- WHAT YOU HAVE TO DO -
Write out the records below once more, exactly as they stand.

(Collected data entries)
=======

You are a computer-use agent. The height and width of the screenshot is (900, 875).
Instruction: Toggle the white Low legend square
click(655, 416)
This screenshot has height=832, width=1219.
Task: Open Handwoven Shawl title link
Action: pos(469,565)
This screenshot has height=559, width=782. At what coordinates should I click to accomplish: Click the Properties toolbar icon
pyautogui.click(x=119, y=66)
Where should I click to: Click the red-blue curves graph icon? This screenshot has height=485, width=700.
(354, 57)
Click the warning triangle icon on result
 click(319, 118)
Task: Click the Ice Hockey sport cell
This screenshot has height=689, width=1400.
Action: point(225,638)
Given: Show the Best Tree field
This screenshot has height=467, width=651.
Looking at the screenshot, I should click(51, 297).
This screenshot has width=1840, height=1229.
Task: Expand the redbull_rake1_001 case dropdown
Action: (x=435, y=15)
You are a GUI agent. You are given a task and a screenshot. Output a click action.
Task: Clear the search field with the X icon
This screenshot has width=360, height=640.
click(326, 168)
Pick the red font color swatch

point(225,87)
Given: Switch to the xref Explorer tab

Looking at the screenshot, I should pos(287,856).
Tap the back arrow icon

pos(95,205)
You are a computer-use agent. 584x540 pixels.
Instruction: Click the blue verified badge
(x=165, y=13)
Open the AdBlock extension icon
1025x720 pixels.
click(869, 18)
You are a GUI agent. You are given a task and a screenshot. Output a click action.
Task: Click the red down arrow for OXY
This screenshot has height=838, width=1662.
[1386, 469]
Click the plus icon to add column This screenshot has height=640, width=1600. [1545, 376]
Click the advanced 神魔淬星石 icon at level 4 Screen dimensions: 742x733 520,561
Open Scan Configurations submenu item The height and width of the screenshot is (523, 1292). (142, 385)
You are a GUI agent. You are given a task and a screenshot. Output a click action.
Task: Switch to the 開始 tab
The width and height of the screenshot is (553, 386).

=======

- SOLUTION TO THIS TASK -
You are a computer-use agent. The height and width of the screenshot is (900, 875).
Instruction: Toggle the white Low legend square
click(655, 416)
This screenshot has height=832, width=1219.
Task: Open Handwoven Shawl title link
Action: pos(469,565)
This screenshot has height=559, width=782. At what coordinates should I click to accomplish: Click the Properties toolbar icon
pyautogui.click(x=119, y=66)
Where should I click to: Click the red-blue curves graph icon? This screenshot has height=485, width=700.
(354, 57)
Click the warning triangle icon on result
 click(319, 118)
Task: Click the Ice Hockey sport cell
This screenshot has height=689, width=1400.
Action: point(225,638)
Given: Show the Best Tree field
This screenshot has height=467, width=651.
Looking at the screenshot, I should click(51, 297).
This screenshot has width=1840, height=1229.
Task: Expand the redbull_rake1_001 case dropdown
Action: (x=435, y=15)
You are a GUI agent. You are given a task and a screenshot. Output a click action.
Task: Clear the search field with the X icon
This screenshot has width=360, height=640.
click(326, 168)
Pick the red font color swatch

point(225,87)
Given: Switch to the xref Explorer tab

Looking at the screenshot, I should pos(287,856).
Tap the back arrow icon

pos(95,205)
You are a computer-use agent. 584x540 pixels.
Instruction: Click the blue verified badge
(x=165, y=13)
Open the AdBlock extension icon
1025x720 pixels.
click(869, 18)
You are a GUI agent. You are given a task and a screenshot. Output a click action.
Task: Click the red down arrow for OXY
This screenshot has height=838, width=1662.
[1386, 469]
Click the plus icon to add column This screenshot has height=640, width=1600. [1545, 376]
Click the advanced 神魔淬星石 icon at level 4 Screen dimensions: 742x733 520,561
Open Scan Configurations submenu item The height and width of the screenshot is (523, 1292). (142, 385)
You are a GUI agent. You are given a task and a screenshot. Output a click action.
Task: Switch to the 開始 tab
The width and height of the screenshot is (553, 386).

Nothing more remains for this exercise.